(Dataset entries)
____________

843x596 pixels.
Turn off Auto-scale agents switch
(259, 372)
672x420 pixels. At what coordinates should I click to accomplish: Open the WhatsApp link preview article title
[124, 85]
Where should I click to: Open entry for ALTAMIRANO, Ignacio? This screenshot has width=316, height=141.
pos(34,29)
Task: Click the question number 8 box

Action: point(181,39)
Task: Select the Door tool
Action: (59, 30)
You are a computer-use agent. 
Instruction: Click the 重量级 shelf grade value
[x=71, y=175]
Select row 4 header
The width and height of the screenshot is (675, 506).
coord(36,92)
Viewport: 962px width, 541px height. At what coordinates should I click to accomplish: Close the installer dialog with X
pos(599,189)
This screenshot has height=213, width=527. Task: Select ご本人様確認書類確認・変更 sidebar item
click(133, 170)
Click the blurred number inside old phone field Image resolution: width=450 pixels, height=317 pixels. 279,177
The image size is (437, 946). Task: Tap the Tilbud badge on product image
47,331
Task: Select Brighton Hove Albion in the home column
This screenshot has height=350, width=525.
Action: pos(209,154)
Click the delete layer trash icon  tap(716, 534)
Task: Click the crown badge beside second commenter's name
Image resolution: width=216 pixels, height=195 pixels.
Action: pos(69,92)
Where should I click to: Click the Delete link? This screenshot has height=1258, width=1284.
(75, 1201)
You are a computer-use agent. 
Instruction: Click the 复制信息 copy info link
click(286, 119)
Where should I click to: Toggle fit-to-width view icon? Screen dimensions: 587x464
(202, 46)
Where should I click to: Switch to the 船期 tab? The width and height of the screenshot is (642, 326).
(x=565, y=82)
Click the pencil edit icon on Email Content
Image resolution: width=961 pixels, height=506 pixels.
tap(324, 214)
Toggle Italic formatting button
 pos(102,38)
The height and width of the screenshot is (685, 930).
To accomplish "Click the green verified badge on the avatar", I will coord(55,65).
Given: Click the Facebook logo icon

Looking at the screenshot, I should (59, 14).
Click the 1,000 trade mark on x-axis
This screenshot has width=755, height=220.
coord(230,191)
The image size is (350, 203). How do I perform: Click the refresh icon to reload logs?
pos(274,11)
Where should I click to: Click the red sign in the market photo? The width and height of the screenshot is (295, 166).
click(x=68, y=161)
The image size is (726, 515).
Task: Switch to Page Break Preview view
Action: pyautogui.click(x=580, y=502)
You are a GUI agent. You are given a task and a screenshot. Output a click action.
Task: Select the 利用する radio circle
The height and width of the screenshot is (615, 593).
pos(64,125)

____________

To do: In this exercise, the data above is to be printed exactly.

Answer space:
843x596 pixels.
Turn off Auto-scale agents switch
(259, 372)
672x420 pixels. At what coordinates should I click to accomplish: Open the WhatsApp link preview article title
[124, 85]
Where should I click to: Open entry for ALTAMIRANO, Ignacio? This screenshot has width=316, height=141.
pos(34,29)
Task: Click the question number 8 box

Action: point(181,39)
Task: Select the Door tool
Action: (59, 30)
You are a computer-use agent. 
Instruction: Click the 重量级 shelf grade value
[x=71, y=175]
Select row 4 header
The width and height of the screenshot is (675, 506).
coord(36,92)
Viewport: 962px width, 541px height. At what coordinates should I click to accomplish: Close the installer dialog with X
pos(599,189)
This screenshot has height=213, width=527. Task: Select ご本人様確認書類確認・変更 sidebar item
click(133, 170)
Click the blurred number inside old phone field Image resolution: width=450 pixels, height=317 pixels. 279,177
The image size is (437, 946). Task: Tap the Tilbud badge on product image
47,331
Task: Select Brighton Hove Albion in the home column
This screenshot has height=350, width=525.
Action: pos(209,154)
Click the delete layer trash icon  tap(716, 534)
Task: Click the crown badge beside second commenter's name
Image resolution: width=216 pixels, height=195 pixels.
Action: pos(69,92)
Where should I click to: Click the Delete link? This screenshot has height=1258, width=1284.
(75, 1201)
You are a computer-use agent. 
Instruction: Click the 复制信息 copy info link
click(286, 119)
Where should I click to: Toggle fit-to-width view icon? Screen dimensions: 587x464
(202, 46)
Where should I click to: Switch to the 船期 tab? The width and height of the screenshot is (642, 326).
(x=565, y=82)
Click the pencil edit icon on Email Content
Image resolution: width=961 pixels, height=506 pixels.
tap(324, 214)
Toggle Italic formatting button
 pos(102,38)
The height and width of the screenshot is (685, 930).
To accomplish "Click the green verified badge on the avatar", I will coord(55,65).
Given: Click the Facebook logo icon

Looking at the screenshot, I should (59, 14).
Click the 1,000 trade mark on x-axis
This screenshot has width=755, height=220.
coord(230,191)
The image size is (350, 203). How do I perform: Click the refresh icon to reload logs?
pos(274,11)
Where should I click to: Click the red sign in the market photo? The width and height of the screenshot is (295, 166).
click(x=68, y=161)
The image size is (726, 515).
Task: Switch to Page Break Preview view
Action: pyautogui.click(x=580, y=502)
You are a GUI agent. You are given a task and a screenshot. Output a click action.
Task: Select the 利用する radio circle
The height and width of the screenshot is (615, 593).
pos(64,125)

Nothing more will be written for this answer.